Kami berempat buru-buru keluar dari mobil. Siang ini bandara Soekarno Hatta terlihat ramai. Dipenuhi oleh para wisatawan lokal maupun internasional yang akan berlibur ke tujuannya masing-masing. Apalagi kami berangkat di saat libur akhir tahun. Sehingga harga tiket pesawat menanjak drastis.
Papa membawa troli berisi kopernya dan milik Mama. Di sebelahnya ada seorang wanita yang telah mendampinginya selama tiga puluh satu tahun. Bejalan di sampingnya. Mama tampak panik karena takut ketinggalan pesawat.
Di belakang mereka, Khaibar sambil mendorong troli berisi koper milik kami berdua hanya cengengesan karena melihat wajahku yang tampak kesal. Aku tidak menggubrisnya dan ikut berlari kecil menuju pintu check in. Namun, sebelum kami masuk, seorang wanita memanggil kami.
“Kalian kenapa buru-buru?” tanya Medina melihat kami yang kelelahan karena berlari.

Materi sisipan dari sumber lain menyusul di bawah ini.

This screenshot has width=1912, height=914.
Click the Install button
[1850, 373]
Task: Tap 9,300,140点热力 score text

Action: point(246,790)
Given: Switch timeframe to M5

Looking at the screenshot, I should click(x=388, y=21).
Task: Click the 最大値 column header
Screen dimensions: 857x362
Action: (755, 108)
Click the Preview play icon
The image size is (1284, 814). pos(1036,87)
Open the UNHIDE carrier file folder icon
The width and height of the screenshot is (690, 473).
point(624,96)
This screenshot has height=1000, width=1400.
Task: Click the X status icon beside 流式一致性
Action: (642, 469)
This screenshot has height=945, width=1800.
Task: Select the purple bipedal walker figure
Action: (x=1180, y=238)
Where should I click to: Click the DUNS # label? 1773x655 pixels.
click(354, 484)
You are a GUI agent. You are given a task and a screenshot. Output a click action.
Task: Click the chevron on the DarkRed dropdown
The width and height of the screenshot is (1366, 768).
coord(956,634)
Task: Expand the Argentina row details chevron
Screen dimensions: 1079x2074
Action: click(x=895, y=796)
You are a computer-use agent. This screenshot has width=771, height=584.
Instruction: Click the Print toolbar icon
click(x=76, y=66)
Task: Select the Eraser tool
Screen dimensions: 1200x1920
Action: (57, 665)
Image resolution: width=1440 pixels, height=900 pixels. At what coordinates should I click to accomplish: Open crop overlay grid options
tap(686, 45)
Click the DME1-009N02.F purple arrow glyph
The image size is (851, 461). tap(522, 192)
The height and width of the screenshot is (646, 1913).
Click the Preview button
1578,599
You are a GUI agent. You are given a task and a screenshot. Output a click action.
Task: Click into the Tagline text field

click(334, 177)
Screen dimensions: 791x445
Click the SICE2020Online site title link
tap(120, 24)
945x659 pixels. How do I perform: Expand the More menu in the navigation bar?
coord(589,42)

“Loh kalian kenapa masih di sini? Bukannya pesawat take off sebentar lagi?” tanyaku pada Mas Ali dan Medina.
“Masih ada dua jam lagi untuk check in. Santai aja.” kata Mas Ali lalu menepuk bahu Khaibar. Mereka berdua berangkulan.
Mama mengernyit lalu memarahi Papa. “Papa gimana sih? Katanya kita berangkat jam satu! Mama udah capek-capek lari!”
Papa segera memakai kacamatanya. “Ya ampun, Ma. Papa salah lihat. Tadi Papa lihat 13.00 ternyata yang betul 15.00.” kata Papa menepuk jidatnya.
“Makanya kalau udah tua dipakai terus kacamatanya!” kicau Mama.
Aku masih mengatur napas. Lalu melirik ke arah Khaibar yang cekikikan.
“Jangan-jangan sebenarnya kamu udah tahu kalau Papa aku salah? Makanya daritadi kamu cuma ketawa-ketawa gak jelas?” tuduhku.
Khaibar mengangkat kedua jarinya. Membentuk simbol damai.
“Abis lucu aja lihatnya. Aku udah jelasin ke Papa kalau kita masih punya cukup banyak waktu untuk ke bandara. Sampai aku disuruh untuk segera meninggalkan acara photoshoot klien di studio. Jadi aku minta ke asistenku, Emil, untuk menggantikanku sebagai fotografer sementara.” kata Khaibar yang kini berprofesi sebagai pemilik studio foto BarBar yang sudah berjalan setengah tahun ini. Setelah Khaibar menikah denganku, ia memutuskan untuk berhenti menjadi Dewan Komisaris di perusahaan ayahnya dan merintis usahanya sendiri di bidang fotografi.
Papa menatap menantunya yang jail. Tidak mau disalahkan sepenuhnya ke Papa.
“Kalau bukan karena ada pertandingan bola di sana, Papa juga gak mau ikut ke Inggris. Mending tidur aja di rumah.”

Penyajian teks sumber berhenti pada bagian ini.